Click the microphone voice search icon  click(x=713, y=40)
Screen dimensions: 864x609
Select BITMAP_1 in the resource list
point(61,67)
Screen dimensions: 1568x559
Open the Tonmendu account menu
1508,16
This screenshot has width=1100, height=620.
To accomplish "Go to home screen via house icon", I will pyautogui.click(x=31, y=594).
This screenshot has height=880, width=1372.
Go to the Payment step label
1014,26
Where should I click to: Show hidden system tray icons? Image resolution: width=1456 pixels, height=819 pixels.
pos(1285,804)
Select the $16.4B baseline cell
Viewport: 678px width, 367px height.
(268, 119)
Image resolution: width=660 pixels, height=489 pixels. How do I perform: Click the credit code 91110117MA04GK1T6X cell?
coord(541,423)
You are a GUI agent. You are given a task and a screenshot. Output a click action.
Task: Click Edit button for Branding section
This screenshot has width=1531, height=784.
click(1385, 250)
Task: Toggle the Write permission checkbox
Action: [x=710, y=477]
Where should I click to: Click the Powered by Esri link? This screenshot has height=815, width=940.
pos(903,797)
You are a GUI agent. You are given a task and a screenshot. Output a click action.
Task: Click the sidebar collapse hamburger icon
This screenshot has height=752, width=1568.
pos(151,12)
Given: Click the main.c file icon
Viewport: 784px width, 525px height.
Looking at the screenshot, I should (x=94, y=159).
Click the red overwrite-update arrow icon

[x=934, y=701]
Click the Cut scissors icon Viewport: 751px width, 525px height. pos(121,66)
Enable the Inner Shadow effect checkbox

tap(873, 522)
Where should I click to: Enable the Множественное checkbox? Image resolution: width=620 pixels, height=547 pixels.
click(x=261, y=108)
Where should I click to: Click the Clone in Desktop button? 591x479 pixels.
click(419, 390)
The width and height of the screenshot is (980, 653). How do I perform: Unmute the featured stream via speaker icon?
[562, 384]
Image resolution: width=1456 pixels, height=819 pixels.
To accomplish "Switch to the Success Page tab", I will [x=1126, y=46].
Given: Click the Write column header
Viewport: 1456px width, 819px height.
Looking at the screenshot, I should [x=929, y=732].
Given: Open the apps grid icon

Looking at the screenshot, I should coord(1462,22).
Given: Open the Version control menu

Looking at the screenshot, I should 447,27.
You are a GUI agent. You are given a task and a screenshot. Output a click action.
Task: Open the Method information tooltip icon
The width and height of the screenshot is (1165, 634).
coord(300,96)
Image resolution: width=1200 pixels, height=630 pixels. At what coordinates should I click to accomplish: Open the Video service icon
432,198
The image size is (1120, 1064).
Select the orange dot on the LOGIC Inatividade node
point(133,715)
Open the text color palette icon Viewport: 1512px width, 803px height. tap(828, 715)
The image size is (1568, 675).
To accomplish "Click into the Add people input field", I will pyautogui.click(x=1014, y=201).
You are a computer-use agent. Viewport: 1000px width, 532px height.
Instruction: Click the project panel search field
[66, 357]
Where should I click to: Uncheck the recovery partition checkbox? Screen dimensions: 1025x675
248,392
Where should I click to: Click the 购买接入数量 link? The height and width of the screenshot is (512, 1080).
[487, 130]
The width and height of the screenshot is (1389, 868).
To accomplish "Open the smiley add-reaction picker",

What you should do →
Reproduce the data from the first line through the line containing "[x=934, y=701]", replacing "Screen dimensions" with "Display size" and leaving everything else unchanged.

Solved exercise →
Click the microphone voice search icon  click(x=713, y=40)
Display size: 864x609
Select BITMAP_1 in the resource list
point(61,67)
Display size: 1568x559
Open the Tonmendu account menu
1508,16
This screenshot has width=1100, height=620.
To accomplish "Go to home screen via house icon", I will pyautogui.click(x=31, y=594).
This screenshot has height=880, width=1372.
Go to the Payment step label
1014,26
Where should I click to: Show hidden system tray icons? Image resolution: width=1456 pixels, height=819 pixels.
pos(1285,804)
Select the $16.4B baseline cell
Viewport: 678px width, 367px height.
(268, 119)
Image resolution: width=660 pixels, height=489 pixels. How do I perform: Click the credit code 91110117MA04GK1T6X cell?
coord(541,423)
You are a GUI agent. You are given a task and a screenshot. Output a click action.
Task: Click Edit button for Branding section
This screenshot has width=1531, height=784.
click(1385, 250)
Task: Toggle the Write permission checkbox
Action: [x=710, y=477]
Where should I click to: Click the Powered by Esri link? This screenshot has height=815, width=940.
pos(903,797)
You are a GUI agent. You are given a task and a screenshot. Output a click action.
Task: Click the sidebar collapse hamburger icon
This screenshot has height=752, width=1568.
pos(151,12)
Given: Click the main.c file icon
Viewport: 784px width, 525px height.
Looking at the screenshot, I should (x=94, y=159).
Click the red overwrite-update arrow icon

[x=934, y=701]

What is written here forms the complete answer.